● **Exercise directions**: In the material below, find the line with "This screenshot has height=434, width=1568." and the line with "Click the Written response icon", then output those two lines and every line between them, exactly.

● **Input data**:
------------------------------
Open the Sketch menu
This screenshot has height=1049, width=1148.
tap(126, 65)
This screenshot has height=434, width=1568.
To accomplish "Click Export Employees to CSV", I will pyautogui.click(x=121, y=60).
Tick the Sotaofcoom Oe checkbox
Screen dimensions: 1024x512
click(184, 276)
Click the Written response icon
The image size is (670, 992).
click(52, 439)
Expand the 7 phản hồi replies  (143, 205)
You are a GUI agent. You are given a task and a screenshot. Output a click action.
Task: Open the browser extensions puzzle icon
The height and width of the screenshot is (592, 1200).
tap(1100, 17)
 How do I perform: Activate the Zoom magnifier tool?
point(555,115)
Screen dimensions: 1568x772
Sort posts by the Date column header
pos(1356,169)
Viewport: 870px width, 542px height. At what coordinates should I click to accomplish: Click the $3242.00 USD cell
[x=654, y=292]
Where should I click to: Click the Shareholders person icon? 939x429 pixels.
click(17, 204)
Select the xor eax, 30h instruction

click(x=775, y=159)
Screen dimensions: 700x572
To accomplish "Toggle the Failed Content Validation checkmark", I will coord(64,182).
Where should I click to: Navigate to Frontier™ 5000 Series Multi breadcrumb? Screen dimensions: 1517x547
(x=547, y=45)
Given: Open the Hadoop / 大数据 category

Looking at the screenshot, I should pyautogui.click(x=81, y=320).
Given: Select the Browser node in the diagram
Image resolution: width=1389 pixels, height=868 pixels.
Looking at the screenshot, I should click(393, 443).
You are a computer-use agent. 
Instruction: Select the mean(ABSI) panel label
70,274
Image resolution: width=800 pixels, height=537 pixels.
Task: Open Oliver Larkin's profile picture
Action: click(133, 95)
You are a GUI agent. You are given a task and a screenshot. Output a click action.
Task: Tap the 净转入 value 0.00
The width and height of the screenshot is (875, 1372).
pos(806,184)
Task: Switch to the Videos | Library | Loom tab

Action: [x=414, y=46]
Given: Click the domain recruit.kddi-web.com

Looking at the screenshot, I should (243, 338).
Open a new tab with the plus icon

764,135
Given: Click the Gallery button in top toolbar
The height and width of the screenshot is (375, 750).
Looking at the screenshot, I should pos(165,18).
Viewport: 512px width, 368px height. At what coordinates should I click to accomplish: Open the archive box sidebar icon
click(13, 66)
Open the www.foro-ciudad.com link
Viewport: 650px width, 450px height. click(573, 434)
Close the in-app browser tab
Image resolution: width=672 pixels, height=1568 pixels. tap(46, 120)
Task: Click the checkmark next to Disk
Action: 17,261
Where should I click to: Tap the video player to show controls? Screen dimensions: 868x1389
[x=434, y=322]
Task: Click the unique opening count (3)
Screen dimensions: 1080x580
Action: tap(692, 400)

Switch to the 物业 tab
------------------------------
● **Problem solution**:
This screenshot has height=434, width=1568.
To accomplish "Click Export Employees to CSV", I will pyautogui.click(x=121, y=60).
Tick the Sotaofcoom Oe checkbox
Screen dimensions: 1024x512
click(184, 276)
Click the Written response icon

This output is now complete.